Beijing, China - China will offer religious services for foreigners arriving for the 2008 Olympic Games and religion will play a positive role in the country's future, its top religious affairs official said on Wednesday.
Ye Xiaowen, director-general of the State Administration for Religious Affairs, also urged the Vatican to move ahead to establish diplomatic ties with the world's most populous country.
There are some 10 million Catholics in China, divided between an "underground" church loyal to the Holy See and the state-approved church that respects the Pope as a spiritual figurehead but rejects effective papal control.
Ye said he expected large numbers of religious faithful among the athletes, coaches and tourists swarming into the officially atheist nation during the Olympics.
"We are learning from practices in past Games to make sure that their demands for religious worship are met," Ye told reporters on the sidelines of the ruling Communist Party's 17th Congress.
"Here I can promise that religious services we offer will not be lower than the level of any previous Games," Ye said. He did not say if proselytizing would be allowed.

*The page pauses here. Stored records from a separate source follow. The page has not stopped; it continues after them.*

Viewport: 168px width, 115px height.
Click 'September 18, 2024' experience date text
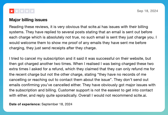click(57, 104)
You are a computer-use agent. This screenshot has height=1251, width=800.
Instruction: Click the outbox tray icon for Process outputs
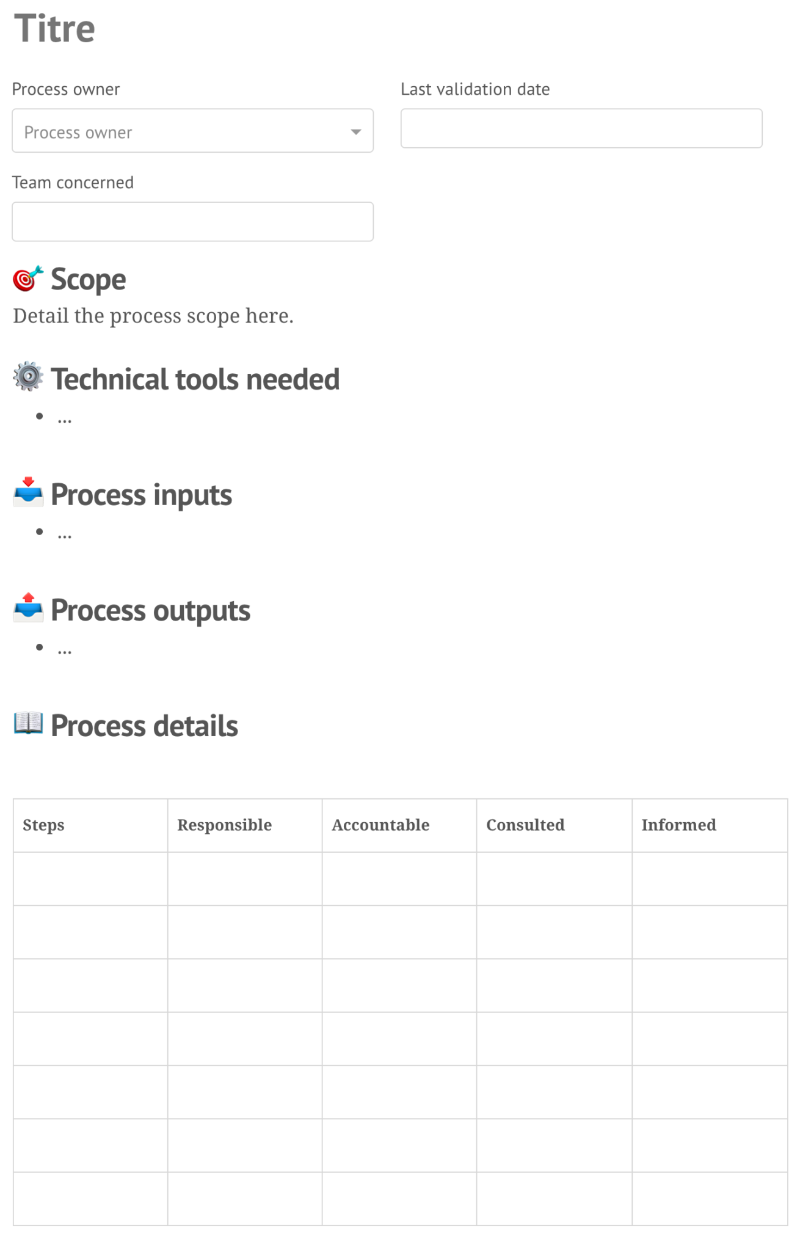tap(27, 610)
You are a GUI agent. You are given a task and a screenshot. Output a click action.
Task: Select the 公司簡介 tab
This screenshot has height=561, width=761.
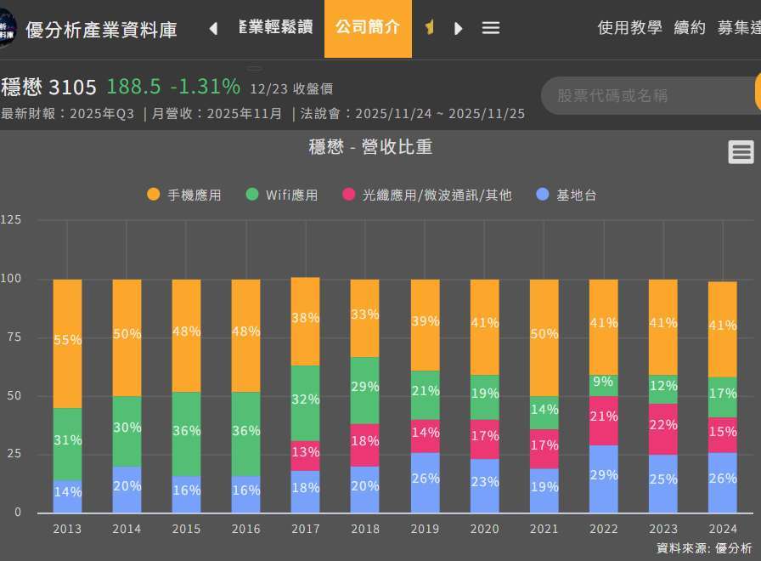point(368,27)
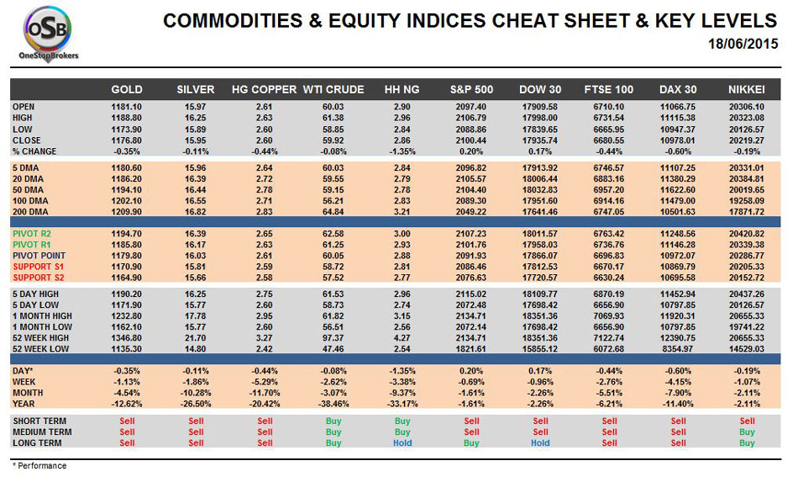798x482 pixels.
Task: Click the gold OPEN value 1181.10
Action: [127, 107]
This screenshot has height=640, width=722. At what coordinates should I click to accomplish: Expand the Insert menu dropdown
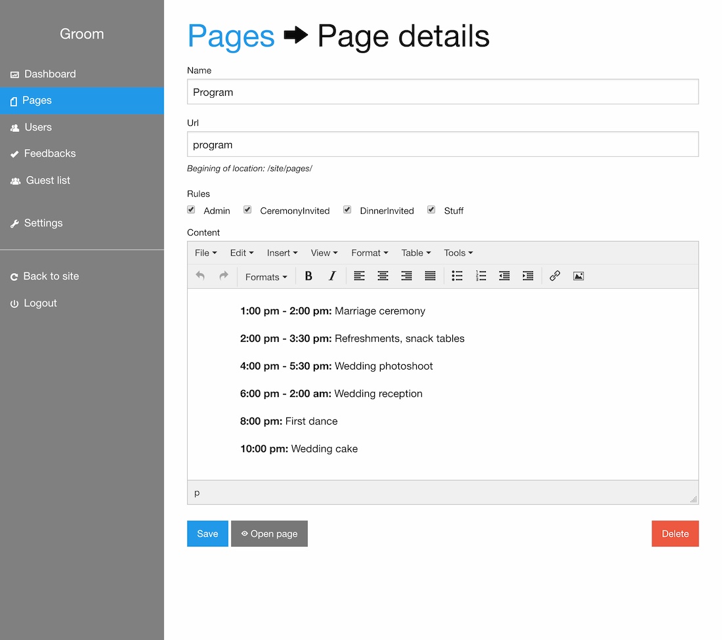click(x=282, y=253)
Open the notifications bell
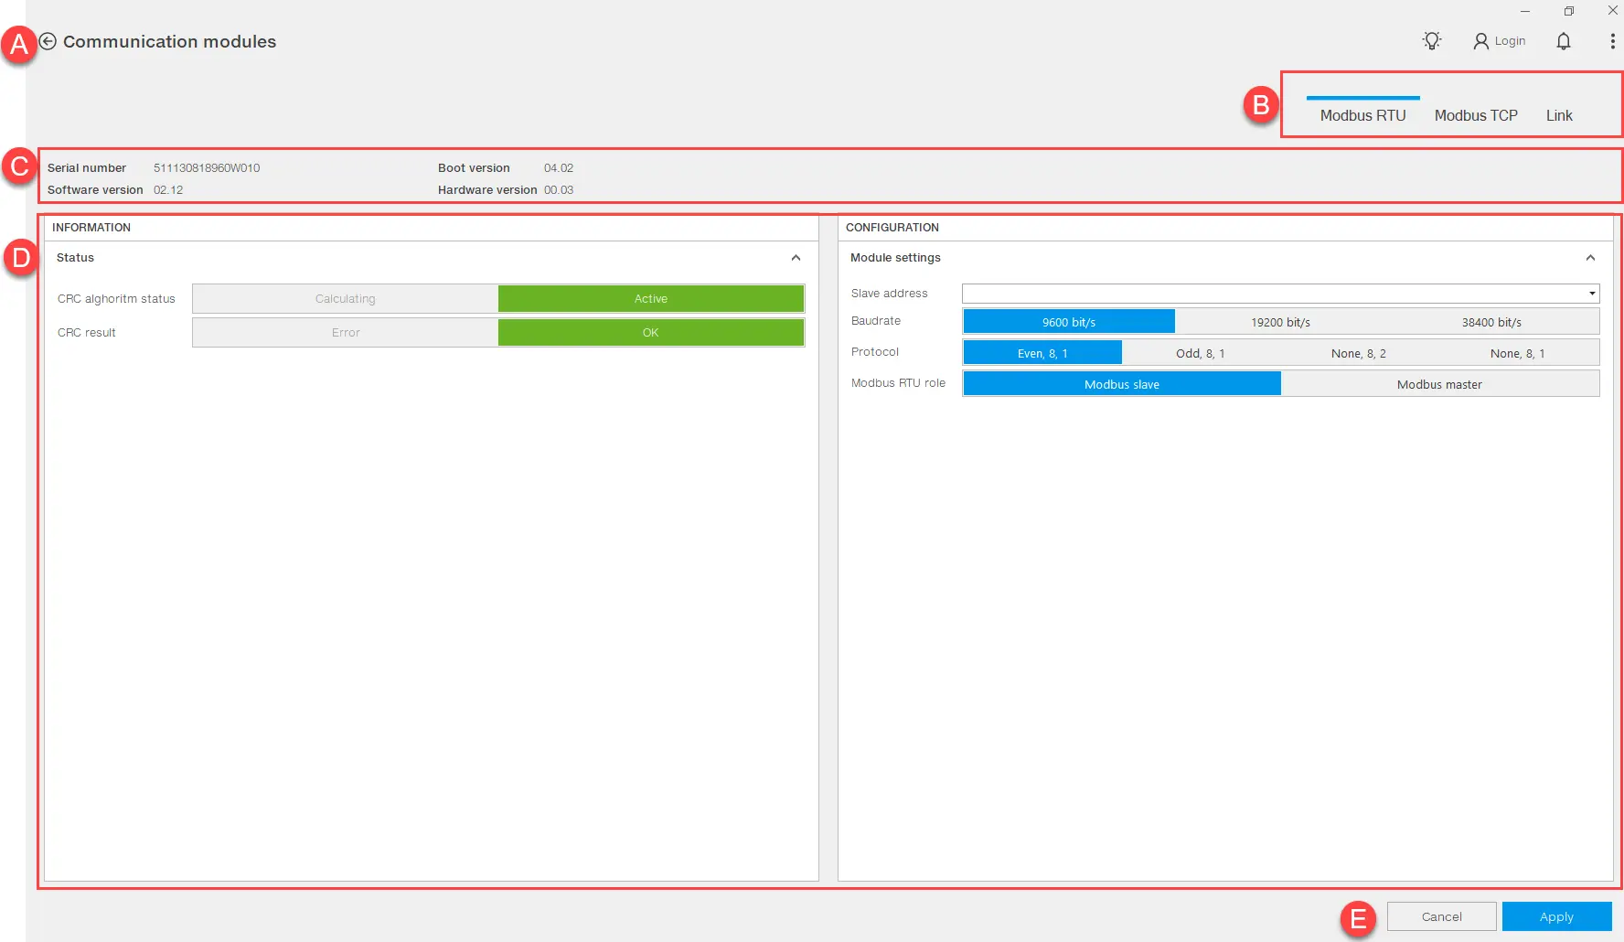The image size is (1624, 942). [x=1564, y=41]
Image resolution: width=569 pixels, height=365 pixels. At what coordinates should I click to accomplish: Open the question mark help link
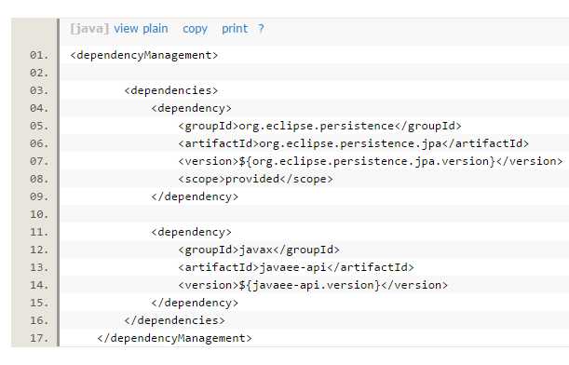[x=261, y=29]
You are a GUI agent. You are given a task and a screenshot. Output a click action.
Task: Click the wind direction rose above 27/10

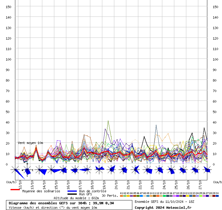click(195, 170)
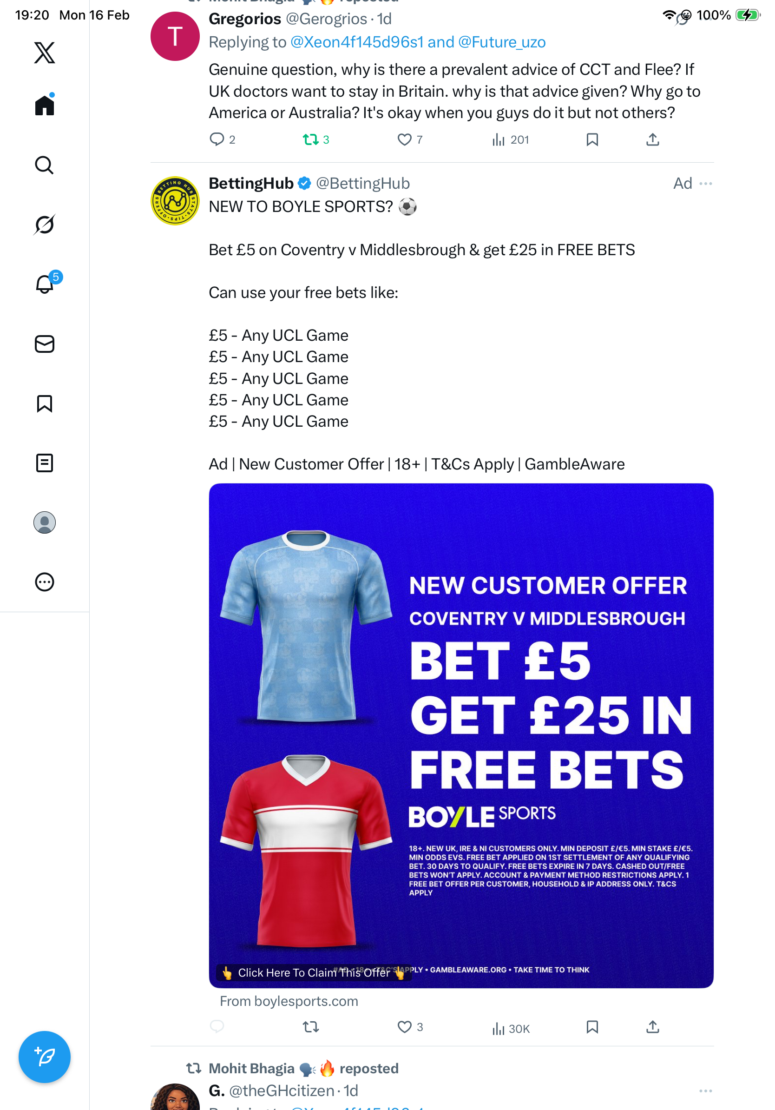Image resolution: width=775 pixels, height=1110 pixels.
Task: Open Lists icon in sidebar
Action: click(44, 463)
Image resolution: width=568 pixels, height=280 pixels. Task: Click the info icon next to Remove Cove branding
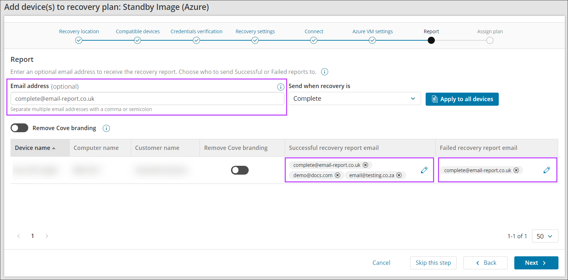[106, 128]
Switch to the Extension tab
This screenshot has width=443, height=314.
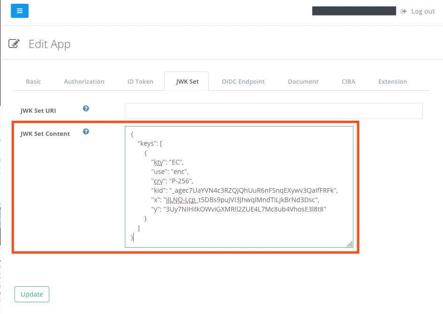coord(392,81)
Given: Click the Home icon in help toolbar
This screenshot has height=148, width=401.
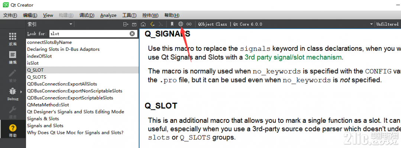Looking at the screenshot, I should 143,24.
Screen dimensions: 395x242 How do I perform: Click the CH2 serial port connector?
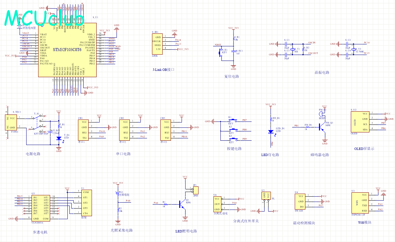(x=125, y=129)
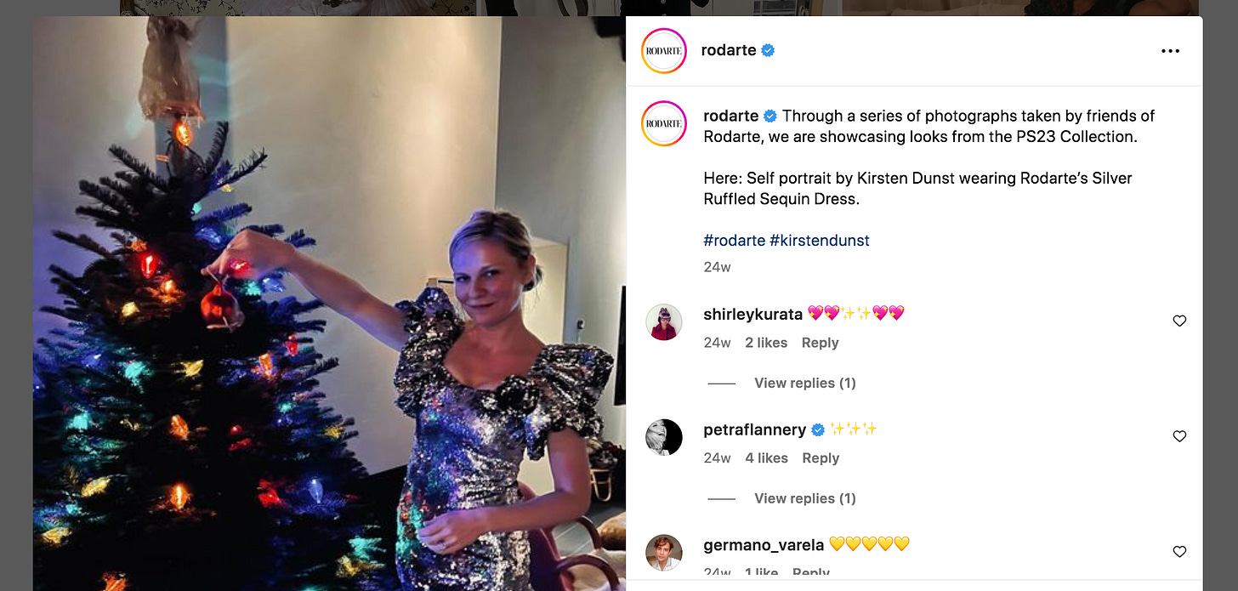Open germano_varela's profile picture
The width and height of the screenshot is (1238, 591).
664,553
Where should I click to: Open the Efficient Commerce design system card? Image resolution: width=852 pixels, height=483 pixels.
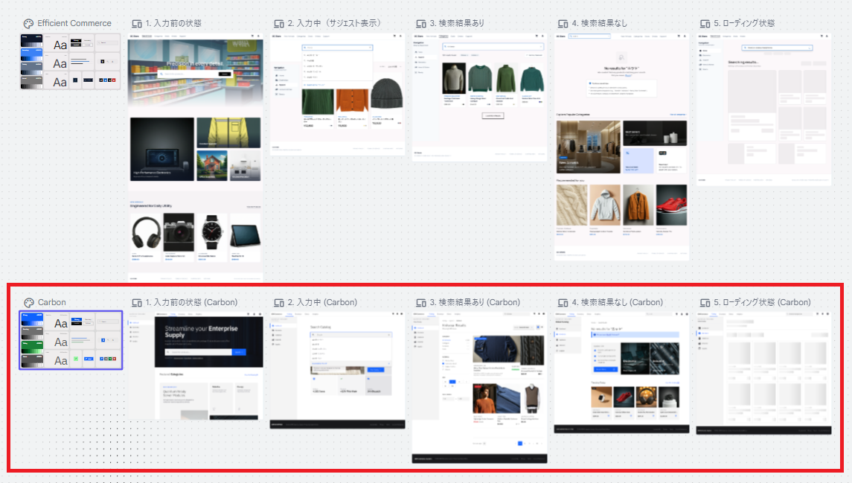(70, 61)
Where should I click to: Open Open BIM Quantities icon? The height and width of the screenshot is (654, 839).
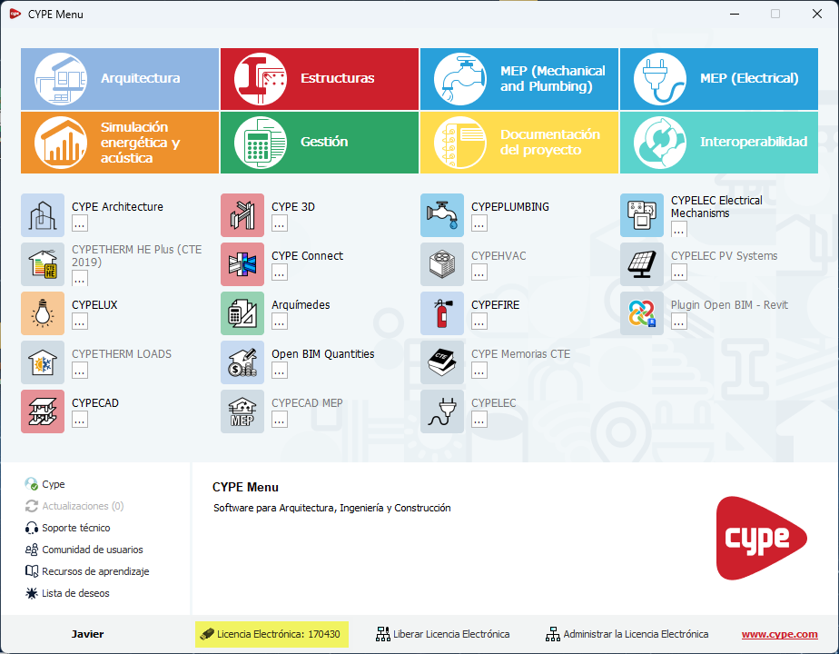pos(242,362)
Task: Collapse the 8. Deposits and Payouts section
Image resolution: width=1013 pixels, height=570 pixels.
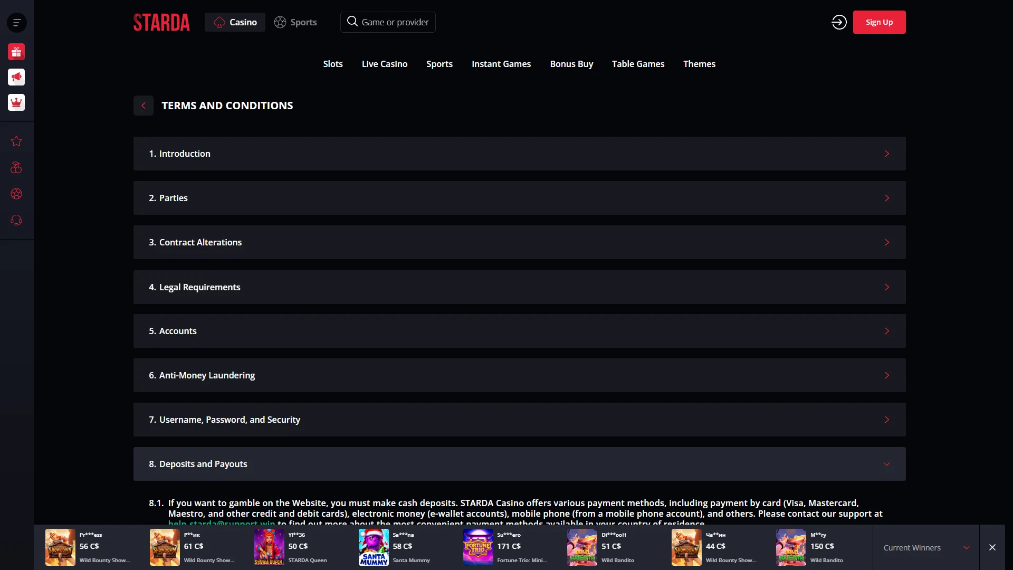Action: coord(519,464)
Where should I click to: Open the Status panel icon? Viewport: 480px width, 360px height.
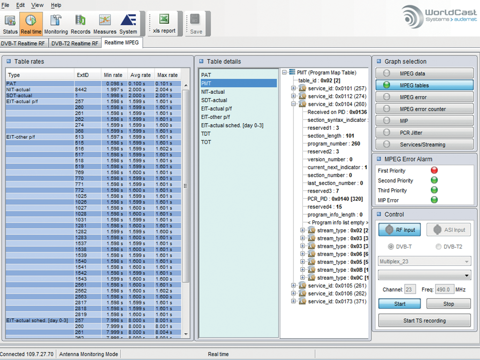coord(10,23)
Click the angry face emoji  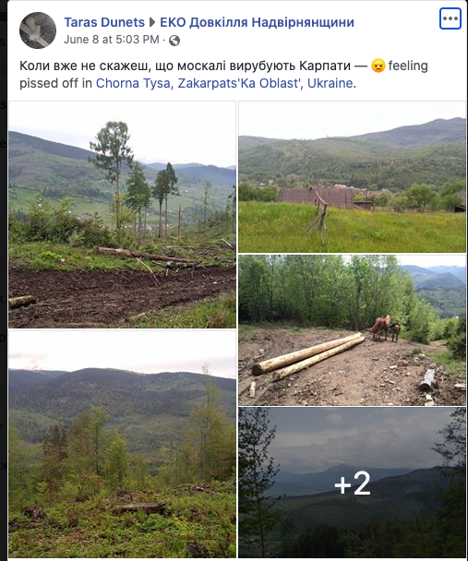378,66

The number of Chinese believers in Buddhism, Taosim and Christianity have been on the rise in recent years, Ye added. Rapid economic growth has brought increasing diversity as well as social tension to Chinese society.
The Communist Party used to attack home-grown religions as superstition and foreign ones as subversive, but will now encourage religion to play a positive role "in promoting economic and social development" in the future, Ye said, quoting Party chief Hu Jintao's speech.
Ye prodded the Vatican, whose diplomatic relations were severed shortly after the Communist revolution in 1949, to make concessions to normalize ties.
Beijing and the Holy See differ over who has the authority to appoint bishops, but have been engaging in cautious exploration of normalization.
"There comes a separating river when the two sides approach nearer to each other. Then you should build a bridge or find a boat to cross," Ye said of the efforts.
Ye urged the Vatican to cut ties with Taiwan, the self-ruled island Beijing has claimed as its own since the end of the Chinese civil war in 1949, and to promise not to interfere in China's internal affairs in the name of religion.
"You cannot just stand on the other side of river, crying foul and cursing (China)," Ye said.
Ye also dismissed Western allegations that China restricted the printing and sale of Bibles, which receive state subsidies and other preferential policies.
"We distribute the Bible only through churches and do not allow ordinary bookstores to sell them. The purpose is merely to prevent illegal vendors from driving up prices, which are kept extremely low by government subsidies."